Sri Lanka, which is suffering from an economic crisis, has banned the import of 300 more items to reduce the budget deficit.
According to the news agency AFP, Sri Lankan President Ranil Wickremesinghe has banned the import of home appliances, equipment, and sports goods, among others.
Sri Lanka, a country with a population of 2.2 million, is unable to purchase essential commodities due to the lack of foreign exchange reserves.
Last week, Sri Lanka’s central bank announced that foreign exchange reserves had improved, but the government still banned the import of more goods.

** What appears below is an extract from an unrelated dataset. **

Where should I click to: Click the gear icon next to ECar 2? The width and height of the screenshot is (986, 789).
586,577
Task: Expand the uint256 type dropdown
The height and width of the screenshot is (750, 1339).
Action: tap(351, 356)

Sri Lanka’s economy is likely to shrink by 8 percent this year, while inflation will reach 65 percent by September .Dwindling foreign exchange reserves and over $50 million in foreign debt forced Sri Lanka into bankruptcy.
Negotiations with the Sri Lankan officials of the International Monetary Fund (IMF) are expected on Wednesday to get out of the financial crisis. There may be delays. Remittances from migrants, Sri Lanka’s largest source of foreign exchange, fell by 50 percent to $1.6 billion.

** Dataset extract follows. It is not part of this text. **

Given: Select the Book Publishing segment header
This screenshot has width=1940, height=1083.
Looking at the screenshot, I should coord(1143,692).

It should be noted that last month the World Bank has announced that it will not provide further financial assistance to Sri Lanka unless the country suffering from economic difficulties introduces large-scale structural reforms.

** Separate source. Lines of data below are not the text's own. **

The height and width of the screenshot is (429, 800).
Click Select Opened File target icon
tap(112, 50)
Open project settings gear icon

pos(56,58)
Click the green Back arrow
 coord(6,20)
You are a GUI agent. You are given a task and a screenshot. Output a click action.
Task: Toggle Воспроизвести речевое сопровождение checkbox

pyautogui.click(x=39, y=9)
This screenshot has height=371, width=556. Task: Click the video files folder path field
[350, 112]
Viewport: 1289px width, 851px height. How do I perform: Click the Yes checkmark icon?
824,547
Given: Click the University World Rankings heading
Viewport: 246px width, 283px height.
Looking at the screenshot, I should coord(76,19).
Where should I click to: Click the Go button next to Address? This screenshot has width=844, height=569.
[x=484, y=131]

The World Bank had said that although it was concerned about the impact of the economic crisis on the people of Sri Lanka, fnds would not be disbursed until necessary reforms were introduced.
The World Bank added in a statement that it does not intend to provide further aid to Sri Lanka until the economic policy framework is in place.
The World Bank has emphasized the need for reforms that focus on bringing about economic stability and consider all the factors that led to the economic crisis.